The creation of synthetic dyes, the development of aspirin and other great advances in chemistry and medicine from the mid-19th to 20th century were effected by the Germans, thanks to their technical training and abundance of coal for production, notes the author. Chemist Carl Bosch engineered the “fixing” of nitrogen, which led to the manufacture of synthetic fertilizer and the making of high explosives and mustard gas during World War I. In 1916, a cluster of German chemical firms including Bayer, BASF, Agfa and Hoechst united to form the cartel IG Farben, which grew into a colossus during the 1920s. Headed by Bosch, it pioneered the extraction of synthetic oil from coal along with a synthetic rubber (buna) that would pave the way for German self-sufficiency. Hitler commended the industry’s efforts, and IG Farben made huge donations to the newly powerful Nazi party, complying meekly with the purge of valuable Jewish scientists from its industries.
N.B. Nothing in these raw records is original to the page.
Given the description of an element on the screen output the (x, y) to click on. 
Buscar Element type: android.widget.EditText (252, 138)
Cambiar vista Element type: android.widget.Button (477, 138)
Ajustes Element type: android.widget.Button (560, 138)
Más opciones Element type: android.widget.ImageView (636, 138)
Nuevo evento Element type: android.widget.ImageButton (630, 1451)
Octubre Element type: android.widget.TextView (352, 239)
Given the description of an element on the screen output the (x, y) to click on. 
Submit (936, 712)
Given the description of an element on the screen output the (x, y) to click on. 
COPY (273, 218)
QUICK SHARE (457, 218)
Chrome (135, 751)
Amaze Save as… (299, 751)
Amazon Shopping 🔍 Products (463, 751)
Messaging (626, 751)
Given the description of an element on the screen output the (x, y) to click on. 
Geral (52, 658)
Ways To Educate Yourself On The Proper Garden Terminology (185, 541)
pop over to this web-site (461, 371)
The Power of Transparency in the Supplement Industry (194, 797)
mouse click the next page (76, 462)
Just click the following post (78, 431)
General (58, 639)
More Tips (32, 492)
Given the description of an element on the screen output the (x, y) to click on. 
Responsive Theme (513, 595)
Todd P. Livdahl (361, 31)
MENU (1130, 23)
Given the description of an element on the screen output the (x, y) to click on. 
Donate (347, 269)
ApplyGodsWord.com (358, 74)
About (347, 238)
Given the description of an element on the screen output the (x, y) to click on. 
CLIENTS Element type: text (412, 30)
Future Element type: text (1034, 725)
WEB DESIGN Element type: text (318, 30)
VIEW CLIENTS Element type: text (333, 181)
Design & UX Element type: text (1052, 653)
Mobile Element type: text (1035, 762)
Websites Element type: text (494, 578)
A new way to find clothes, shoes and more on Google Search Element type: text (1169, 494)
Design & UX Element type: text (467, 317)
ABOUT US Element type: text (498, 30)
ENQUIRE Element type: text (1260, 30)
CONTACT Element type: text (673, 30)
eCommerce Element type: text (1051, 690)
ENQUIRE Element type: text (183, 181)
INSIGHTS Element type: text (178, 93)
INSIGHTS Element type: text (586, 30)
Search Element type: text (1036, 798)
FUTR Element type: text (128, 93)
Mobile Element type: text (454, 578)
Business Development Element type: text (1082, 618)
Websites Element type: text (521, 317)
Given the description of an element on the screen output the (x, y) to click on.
Jeffreys doggedly pursues this dense and frequently bewildering story of tight-knit collaboration, which extended to such American companies as Standard Oil. IG Farben’s complicity fed the aggressive megalomania of Hitler, from the Four-Year Plan that directed all industry to serve the needs of the Reich, through the “wolverine speed” with which IG took over chemical plants in Poland and France once the Nazis rolled in, to the erection of a new buna factory manned by available slave labor at Auschwitz. Did IG’s managers know what was happening to the Jews in these factories of death? “The short, simple, and unequivocal answer is…yes,” writes Jeffreys, whose detailed examination of the facts decisively refutes “the blanket protestations of ignorance” made by IG’s chiefs after the war. Nonetheless, 24 IG executives evaded justice at Nuremberg, thanks to insufficient evidence.
A thoroughgoing, sobering look at a horrific Faustian bargain.